▸ Problem: Could you please return each line of the data that has the word "Task"?
= = = = = = =
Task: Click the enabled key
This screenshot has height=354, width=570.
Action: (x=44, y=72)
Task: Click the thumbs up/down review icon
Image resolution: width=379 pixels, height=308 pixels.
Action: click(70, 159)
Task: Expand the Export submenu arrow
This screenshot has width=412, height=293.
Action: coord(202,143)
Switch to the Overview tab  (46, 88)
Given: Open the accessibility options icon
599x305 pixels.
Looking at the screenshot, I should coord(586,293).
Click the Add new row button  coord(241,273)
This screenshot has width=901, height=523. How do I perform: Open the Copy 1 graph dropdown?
= = = = = = =
▸ Exercise result:
Task: Click the enabled key
Task: Click the thumbs up/down review icon
Task: Expand the Export submenu arrow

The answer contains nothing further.